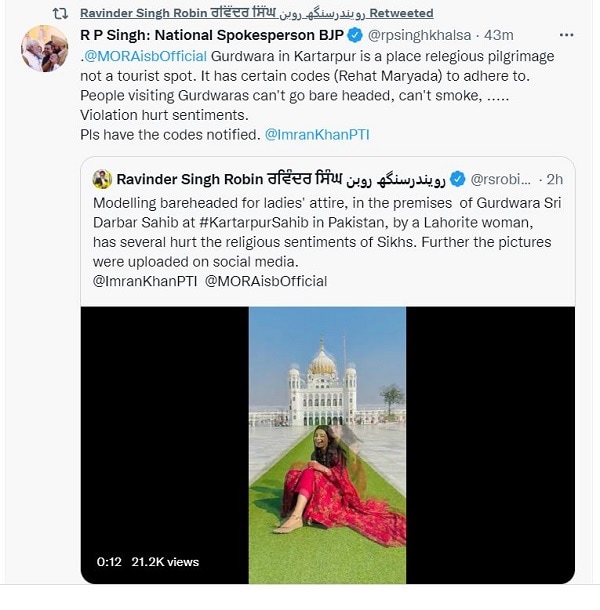The height and width of the screenshot is (610, 600).
Task: Open the 'Ravinder Singh Robin Retweeted' link
Action: coord(257,13)
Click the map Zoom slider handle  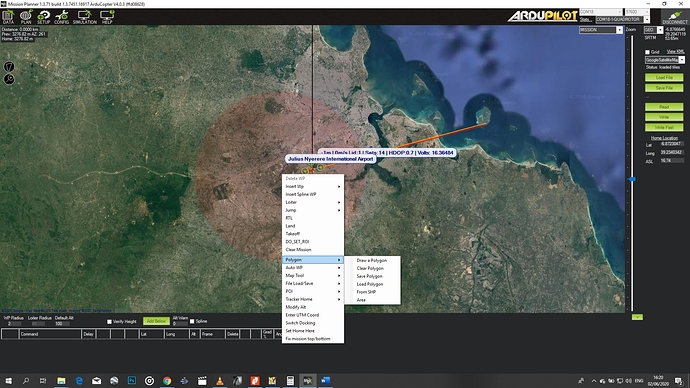[632, 179]
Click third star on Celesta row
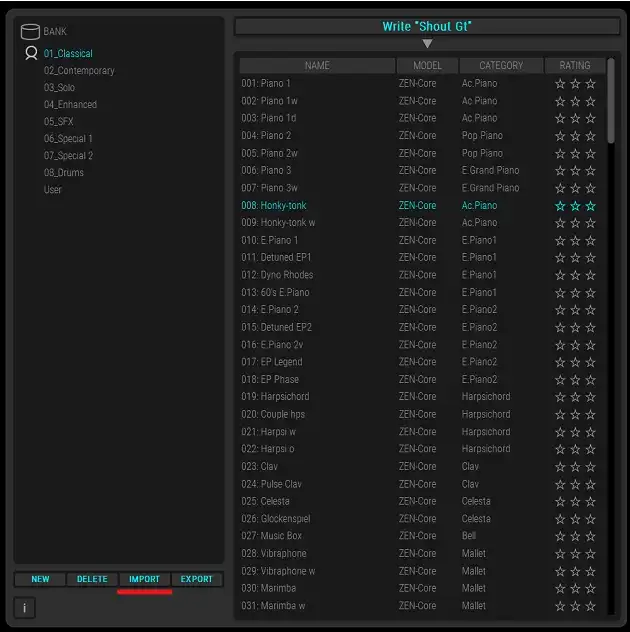The height and width of the screenshot is (632, 630). click(590, 502)
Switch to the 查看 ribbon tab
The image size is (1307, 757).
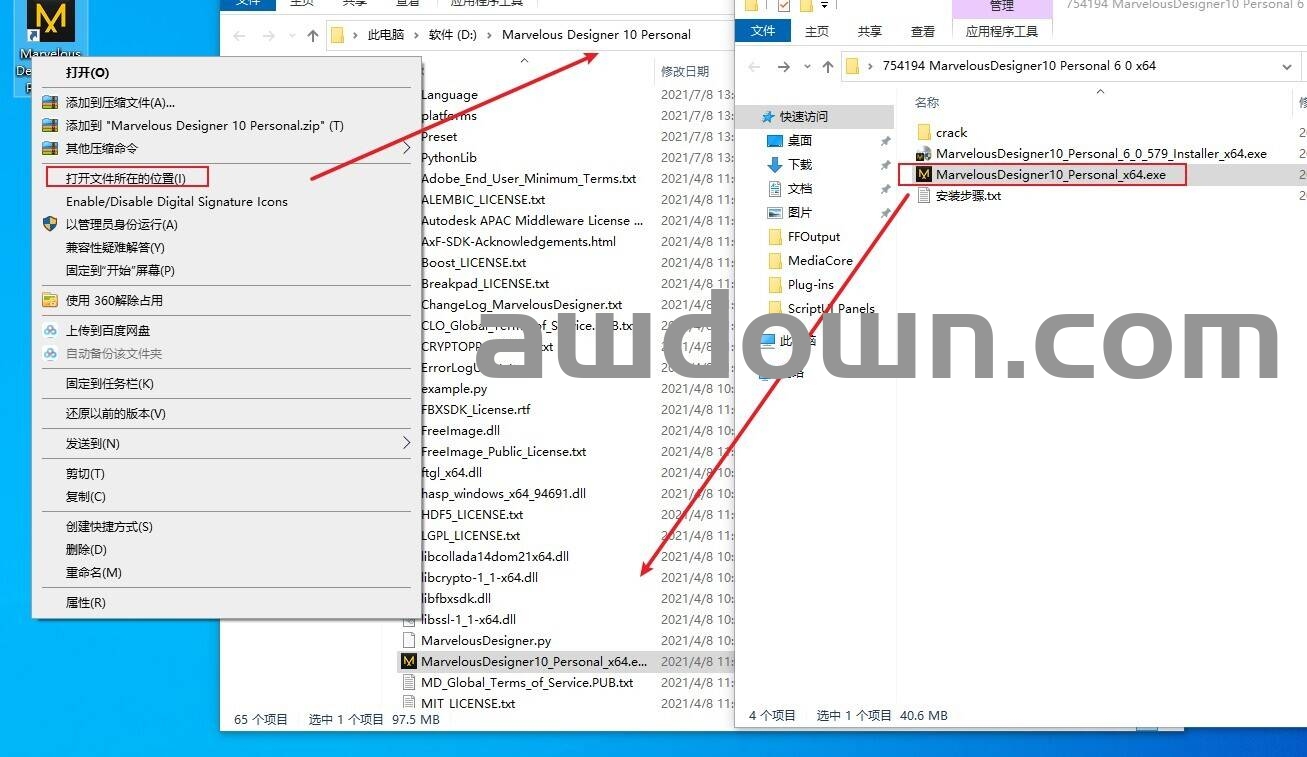click(923, 32)
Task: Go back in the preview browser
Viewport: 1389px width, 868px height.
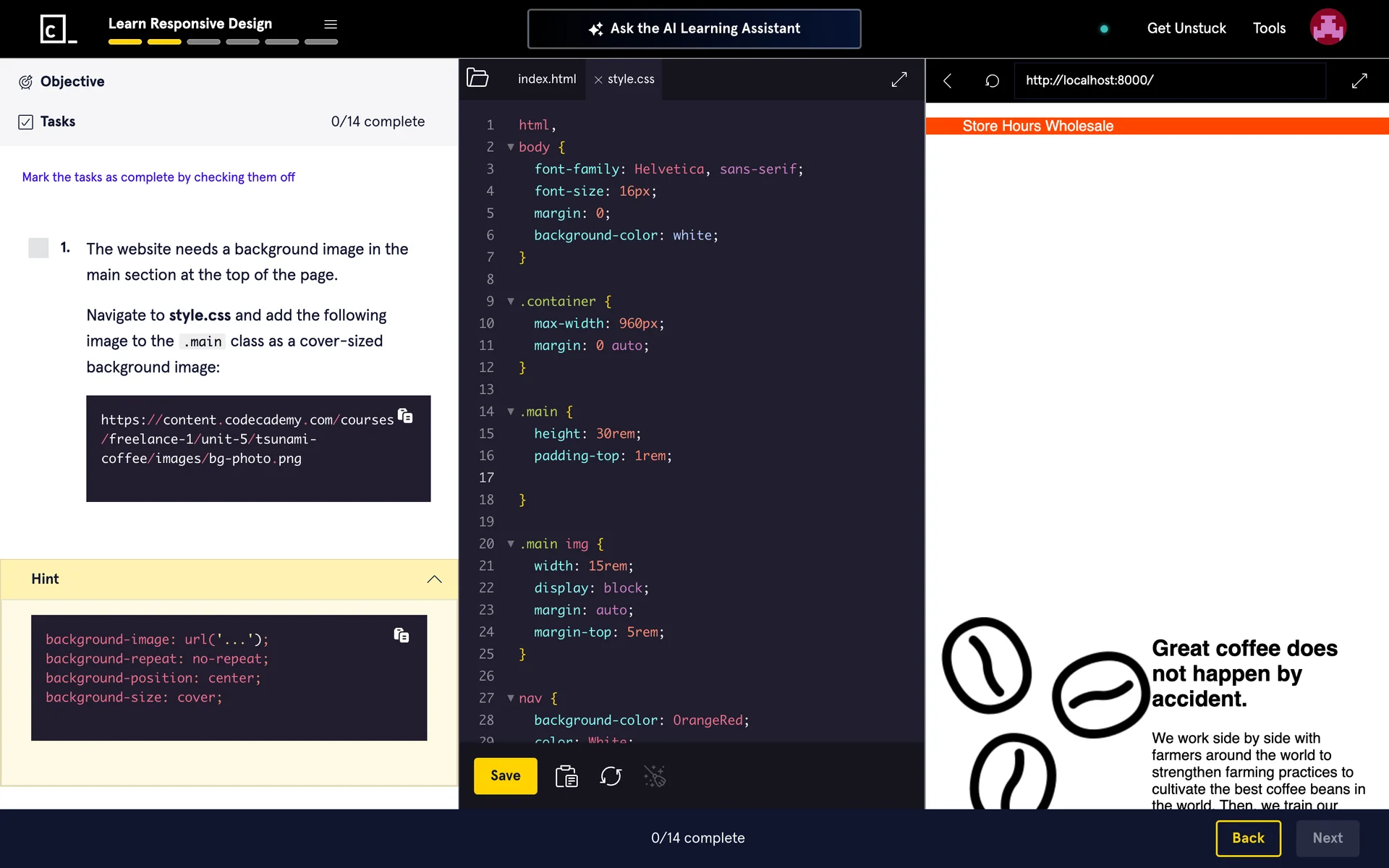Action: tap(948, 80)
++++++++
§ **Job**: Rewrite the entries from the line holding "Task: Go back in the preview browser" through the end of the entries, both ends included, changing "preview browser" to "built-in browser" and leaving everything else the same. Leave the pictures out of your answer.

§ **Complete response**:
Task: Go back in the built-in browser
Viewport: 1389px width, 868px height.
Action: tap(948, 80)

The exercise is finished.